The entry of mammalian cells into the DNA synthesis phase (S phase) represents a key event in cell division1. According to current models of the cell cycle, the kinase CDC7 constitutes an essential and rate-limiting trigger of DNA replication, acting together with the cyclin-dependent kinase CDK2. Here we show that CDC7 is dispensable for cell division of many different cell types, as determined using chemical genetic systems that enable acute shutdown of CDC7 in cultured cells and in live mice. We demonstrate that another cell cycle kinase, CDK1, is also active during G1/S transition both in cycling cells and in cells exiting quiescence.
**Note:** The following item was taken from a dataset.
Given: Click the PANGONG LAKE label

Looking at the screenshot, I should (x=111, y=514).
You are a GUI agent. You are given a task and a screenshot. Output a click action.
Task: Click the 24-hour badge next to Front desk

We show that CDC7 and CDK1 perform functionally redundant roles during G1/S transition, and at least one of these kinases must be present to allow S-phase entry. These observations revise our understanding of cell cycle progression by demonstrating that CDK1 physiologically regulates two distinct transitions during cell division cycle, whereas CDC7 has a redundant function in DNA replication.

Suggested Citation

  • Jan M. Suski & Nalin Ratnayeke & Marcin Braun & Tian Zhang & Vladislav Strmiska & Wojciech Michowski & Geylani Can & Antoine Simoneau & Konrad Snioch & Mikolaj Cup & Caitlin M. Sullivan & Xiaoji Wu & , 2022. "CDC7-independent G1/S transition revealed by targeted protein degradation," Nature, Nature, vol. 605(7909), pages 357-365, May.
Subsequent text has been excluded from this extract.